Wicked Good Data Website and blog of Daniel P. Martin

School SelectR

To get more experience with recommendation engines, I decided to try and create one using publicly available data from the National Center of Education statistics on college institutional characteristics. The end product is a content-based recommendation engine designed to take user input and output a table listing 4-year private and public colleges that best match this input. The recommendations are based on the Gower dissimilarity index, which can take variables of multiple types and also allows unique variable weights. The final result is an index on a scale from 0 to 1, where 1 represents a perfect match.
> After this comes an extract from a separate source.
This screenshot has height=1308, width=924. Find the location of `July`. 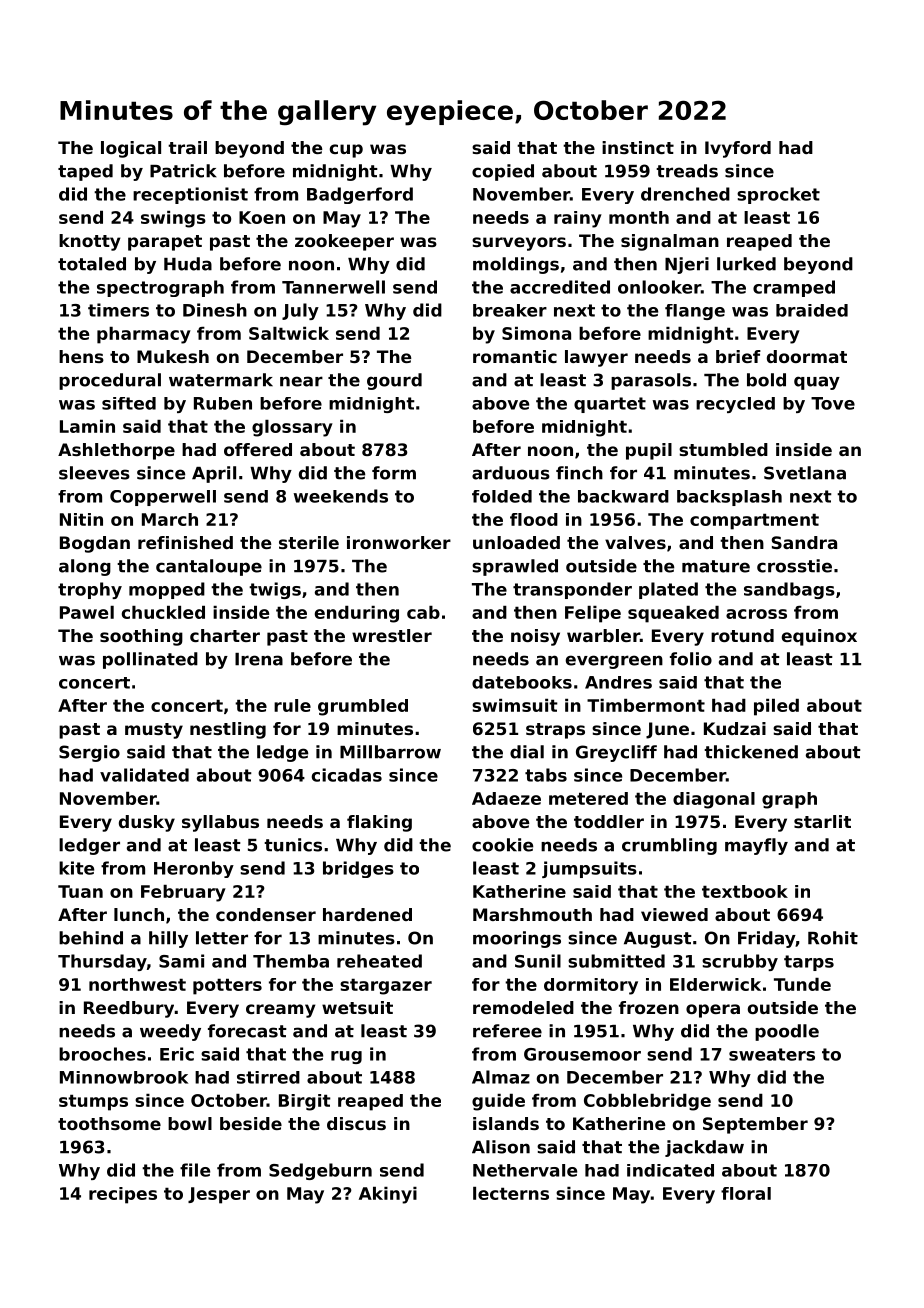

Data were taken from the publicly available IPEDS, from the National Center for Education Statistics. Only a small subset of variables were used in the matching process for simplicity, and are the following:

  • geographic region
  • size
  • sector (i.e., public or private)
  • total price for out-of-state students living off campus (not with family)
  • percent admitted - total
  • Graduation rate total cohort after 6 years

This application was built using R and Shiny, and can be seen here. The defaults were set according to my preferences back in the day when I was thinking about what colleges to apply to. All the schools I applied to are actually shown in the top 10 with my alma mater coming in at number 8, which is a nice little validation check with respect to the matching algorithm. As always, the relevant code and data for this application can be seen on GitHub.